--- Stored data Enclosed Below ---
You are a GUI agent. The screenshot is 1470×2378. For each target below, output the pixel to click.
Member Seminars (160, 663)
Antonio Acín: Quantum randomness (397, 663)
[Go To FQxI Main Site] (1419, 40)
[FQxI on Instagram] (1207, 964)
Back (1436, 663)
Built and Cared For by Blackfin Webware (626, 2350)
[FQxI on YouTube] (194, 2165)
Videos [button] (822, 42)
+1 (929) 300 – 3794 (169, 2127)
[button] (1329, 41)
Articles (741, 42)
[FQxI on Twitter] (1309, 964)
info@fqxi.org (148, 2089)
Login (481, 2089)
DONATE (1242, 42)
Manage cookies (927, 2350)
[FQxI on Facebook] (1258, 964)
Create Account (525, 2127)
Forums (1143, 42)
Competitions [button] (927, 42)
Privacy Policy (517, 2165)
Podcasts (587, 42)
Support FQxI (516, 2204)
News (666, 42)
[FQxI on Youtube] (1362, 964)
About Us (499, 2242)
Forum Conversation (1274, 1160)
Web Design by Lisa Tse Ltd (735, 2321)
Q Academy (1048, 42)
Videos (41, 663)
--- End of Enclosed Stored data ---
» Your instructions
Only the lines from the one containing "Create Account (525, 2127)" to the end of the records should be repeated, exactly as they appear.

» Response to the exercise
Create Account (525, 2127)
Forums (1143, 42)
Competitions [button] (927, 42)
Privacy Policy (517, 2165)
Podcasts (587, 42)
Support FQxI (516, 2204)
News (666, 42)
[FQxI on Youtube] (1362, 964)
About Us (499, 2242)
Forum Conversation (1274, 1160)
Web Design by Lisa Tse Ltd (735, 2321)
Q Academy (1048, 42)
Videos (41, 663)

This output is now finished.